Audit guide sets context for inquiry
Auditors are under the microscope, but is a wholesale overhaul of the profession necessary?
Claire Grayston | March 2020
CPA Australia has published the revised A guide to understanding audit and assurance – Australian listed companies. This plain English guide helps to set the scene for the Parliamentary Joint Committee Inquiry into the Regulation of Auditing in Australia (PJC Inquiry).
As a quick reference tool, it can help stakeholders to frame their views and assess recommendations which have been made or will emerge as the inquiry progresses. Armed with an understanding of the status quo, along with any upcoming changes already in train, such as international standard-setting projects on non-assurance services and audit fees, they can better assess which measures represent a real change and may better appreciate the likely impact of any proposed changes.
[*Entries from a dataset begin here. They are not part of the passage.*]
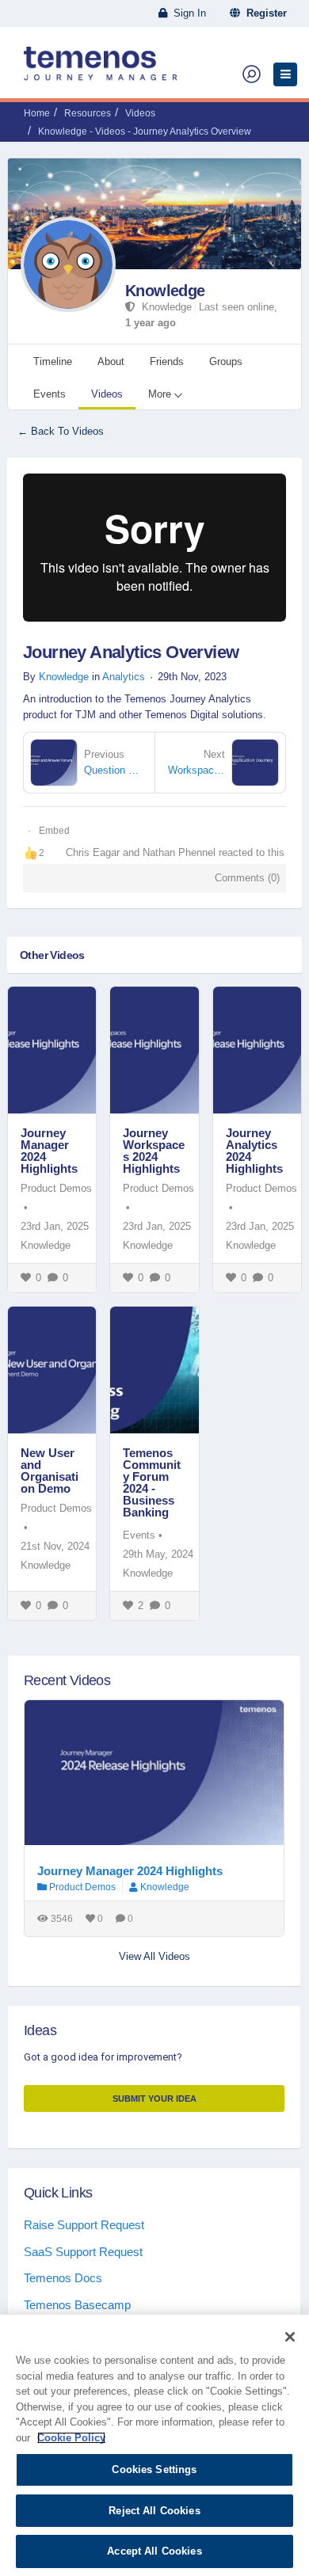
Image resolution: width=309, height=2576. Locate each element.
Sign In (186, 13)
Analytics (123, 677)
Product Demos (56, 1188)
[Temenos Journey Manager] (100, 70)
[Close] (290, 2336)
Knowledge (165, 290)
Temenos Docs (63, 2278)
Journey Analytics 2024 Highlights (254, 1150)
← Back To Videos (60, 431)
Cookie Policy (71, 2438)
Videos (140, 113)
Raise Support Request (84, 2225)
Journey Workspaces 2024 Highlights (154, 1150)
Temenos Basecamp (77, 2305)
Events (139, 1535)
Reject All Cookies (154, 2511)
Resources (87, 113)
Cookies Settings (154, 2469)
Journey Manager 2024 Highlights (49, 1150)
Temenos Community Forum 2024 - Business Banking (152, 1482)
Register (263, 13)
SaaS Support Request (83, 2251)
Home (37, 113)
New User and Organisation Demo (49, 1470)
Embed (54, 830)
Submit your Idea (154, 2098)
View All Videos (154, 1956)
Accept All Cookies (154, 2551)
Step-by-step process guide
The guide steps through the audit process and each section of the auditor’s report, with the objective of helping stakeholders understand the reliance which they can place on the audit. It reflects the current audit requirements, but it does not mean to say that change is not warranted.
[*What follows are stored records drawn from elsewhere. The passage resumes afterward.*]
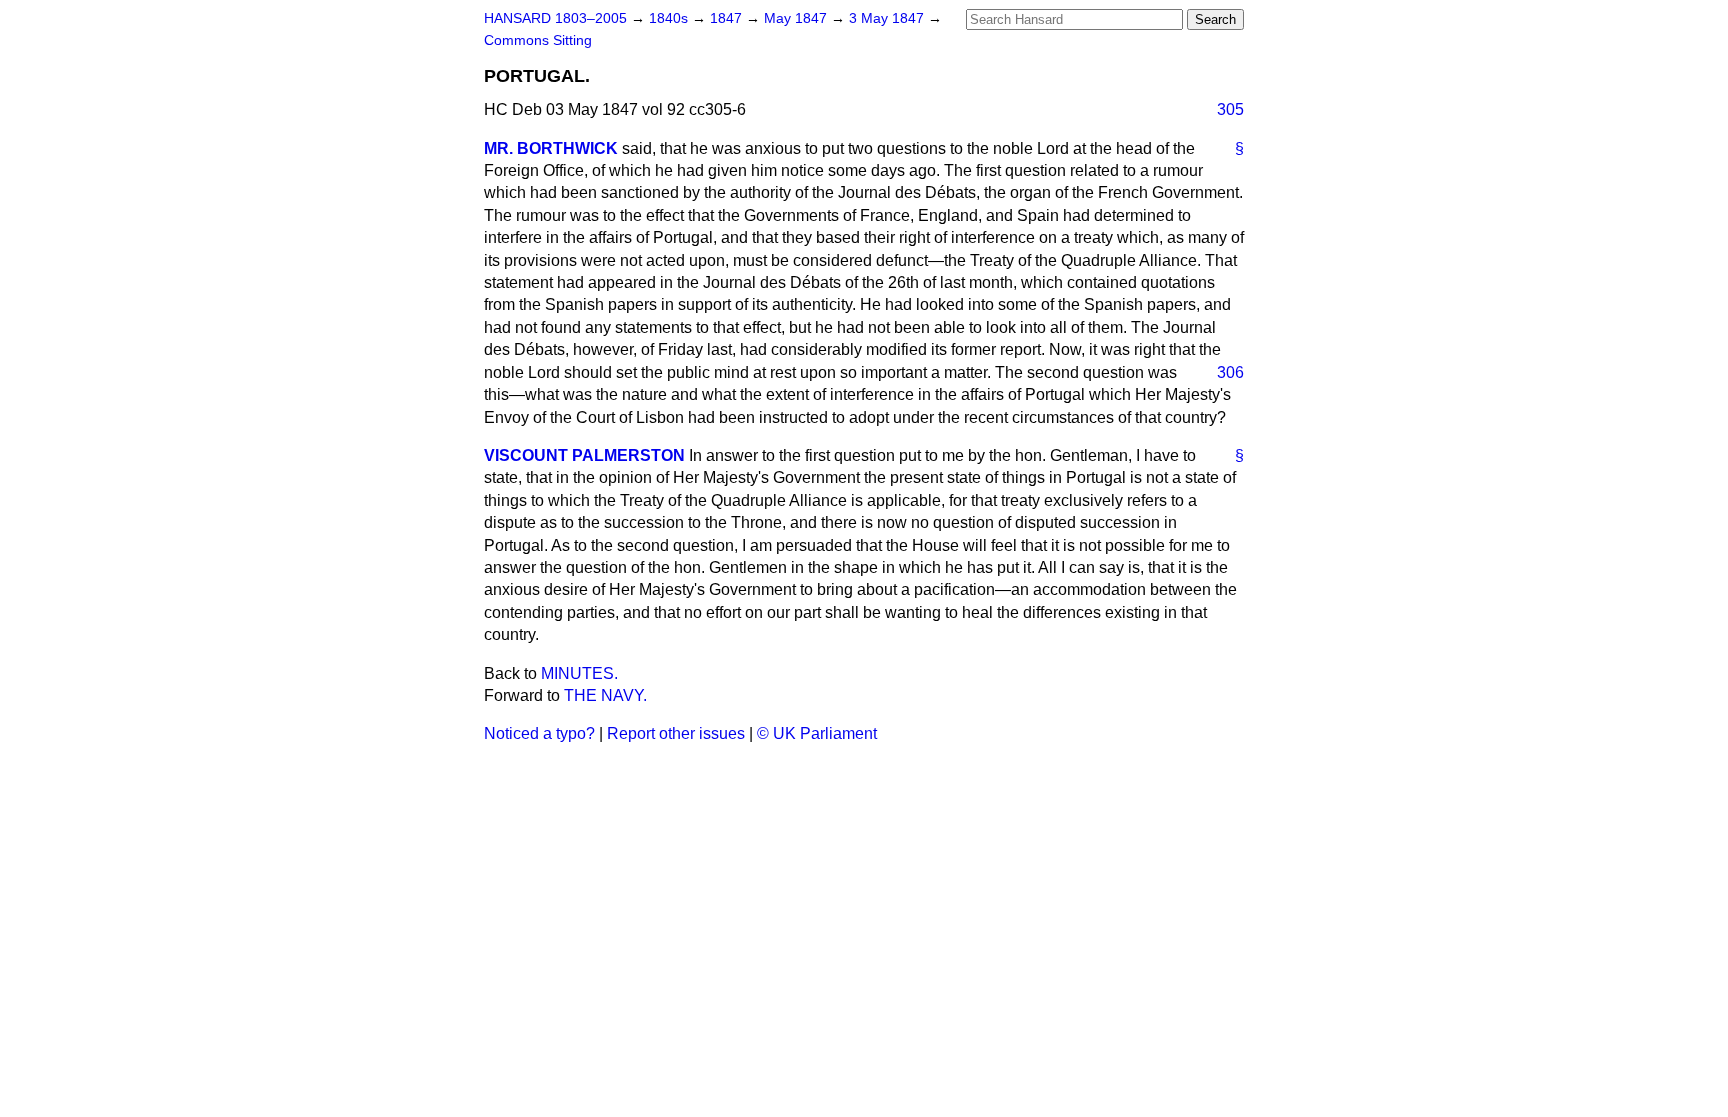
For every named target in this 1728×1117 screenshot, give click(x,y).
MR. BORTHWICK (551, 148)
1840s (670, 18)
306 (1230, 372)
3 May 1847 (888, 18)
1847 (728, 18)
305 (1230, 109)
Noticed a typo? (539, 733)
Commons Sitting (538, 40)
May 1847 (797, 18)
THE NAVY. (605, 695)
Indeed, the PJC Inquiry provides a great opportunity to explore how stakeholder needs may be better addressed and whether there are legislative or regulatory measures which can improve audit outcomes. The most significant changes cannot be readily made by the auditors themselves as they do not set the scope of the statutory audit nor the standards for auditing or ethics.
Sound understanding sorely needed
Changes to the audit framework to improve confidence in audit and better address stakeholder needs would be welcome, but public commentators and agitators for change need to base calls for reform on a sound understanding of the existing requirements for audit and auditors, so that the actual impact can be understood. Only then will any reforms create real change to address the PJC’s concerns, which can be implemented in a manner which is appropriate, consistent and proportionate without imposing an unnecessary burden.
CPA Australia’s submission to the PJC Inquiry highlights that there are a number of key areas where reforms would be beneficial, based on analysis of the root causes of the identified problems. Solutions will need to encompass not only auditors, but also the broader reporting eco-system to be effective.